AbstractsBiology & Animal Science

Employing a polyphasic taxonomy in Talaromyces

by N. Yilmaz Visagie

Institution: Universiteit Utrecht
Year: 2015
Keywords: Talaromyces; Penicillium; biotechnology; taxonomy; ployphasic approach, extrolites; extrolites; mycotoxin
Record ID: 1241236
Full text PDF: http://dspace.library.uu.nl:8080/handle/1874/310935


Talaromyces is an important and diverse genus. Its species have positive and/or negative impacts on humans and animals. On the negative side, many Talaromyces species are associated with food spoilage and mycotoxin production, while some are opportunistic pathogens for animals and humans. On the positive side, many species are exploited in biotechnology for the production of novel enzymes, antibiotics, anti-tumour agents and food colourants, while some species are used as bio-control agents.
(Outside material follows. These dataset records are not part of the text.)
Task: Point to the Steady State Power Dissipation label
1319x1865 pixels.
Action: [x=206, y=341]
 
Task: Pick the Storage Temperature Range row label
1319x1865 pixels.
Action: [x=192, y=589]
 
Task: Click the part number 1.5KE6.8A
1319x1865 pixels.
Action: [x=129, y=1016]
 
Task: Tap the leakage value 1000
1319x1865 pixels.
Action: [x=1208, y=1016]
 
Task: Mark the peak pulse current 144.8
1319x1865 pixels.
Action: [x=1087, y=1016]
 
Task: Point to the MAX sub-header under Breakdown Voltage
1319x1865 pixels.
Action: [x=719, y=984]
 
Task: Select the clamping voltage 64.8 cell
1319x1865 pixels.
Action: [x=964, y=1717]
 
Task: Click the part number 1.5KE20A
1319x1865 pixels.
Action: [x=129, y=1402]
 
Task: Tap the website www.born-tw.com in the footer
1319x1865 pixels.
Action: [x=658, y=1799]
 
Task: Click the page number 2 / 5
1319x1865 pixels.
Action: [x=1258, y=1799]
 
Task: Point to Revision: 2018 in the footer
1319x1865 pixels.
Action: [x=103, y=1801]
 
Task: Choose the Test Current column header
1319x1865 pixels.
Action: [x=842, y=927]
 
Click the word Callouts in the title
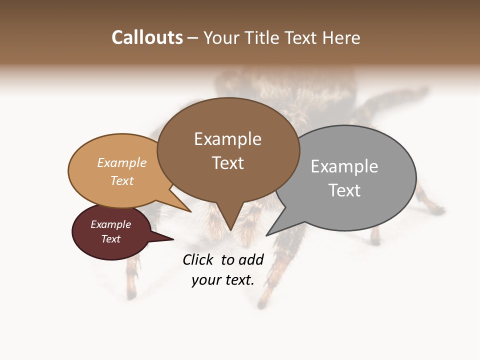coord(148,38)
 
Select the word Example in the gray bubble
coord(344,166)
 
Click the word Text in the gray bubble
coord(344,190)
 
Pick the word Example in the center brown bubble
coord(228,139)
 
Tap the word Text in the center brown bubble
coord(228,163)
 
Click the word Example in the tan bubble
coord(122,162)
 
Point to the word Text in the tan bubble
coord(122,180)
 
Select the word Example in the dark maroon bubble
coord(111,224)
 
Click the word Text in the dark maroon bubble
coord(111,239)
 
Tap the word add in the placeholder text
coord(251,260)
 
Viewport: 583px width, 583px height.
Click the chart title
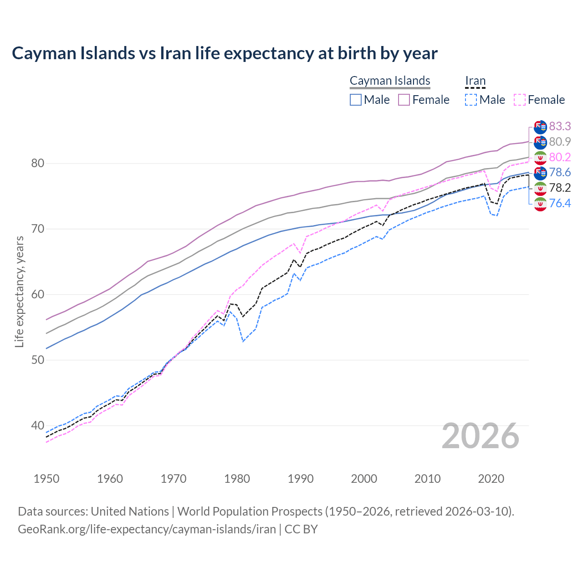point(225,53)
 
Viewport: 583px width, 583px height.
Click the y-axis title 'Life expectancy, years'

The diversity within the genus and its importance make correct identifications in Talaromyces crucial. This was the focus of this project and in the process we have established a polyphasic approach for working with the genus. This means that Talaromyces species can now be identified using morphology or multi-gene sequences. Morphological identifications may be tricky, as it often needs an experienced worker. This is evident from studies employing only morphological identifications, which lead to numerous misidentifications. The DNA barcoding initiative lead to more studies employing sequence-based identifications. However, for accurate identifications using only DNA sequences, the correct genes should be amplified and the sequences should be compared to a verified and trustworthy dataset. One goal of our study was to supply this dataset for Talaromyces. Also, BenA was proposed as a secondary barcode marker to ITS. In this study we provide verified sequence datasets for both ITS and BenA for the accepted 88 Talaromyces species. These sequences will not only be crucial for future identifications, but also for exploring for new species. From our studies on the T. verruculosus species complex and section Islandici the number of accepted species will soon rise to 97. Additionally, we have found a number of supposedly new species that will be described in future papers. Talaromyces species can be found in a wide range of substrates all over the world. It is clear that there are many more Talaromyces species in nature waiting to be discovered and this study has made a big contribution towards discovering the true diversity in Talaromyces.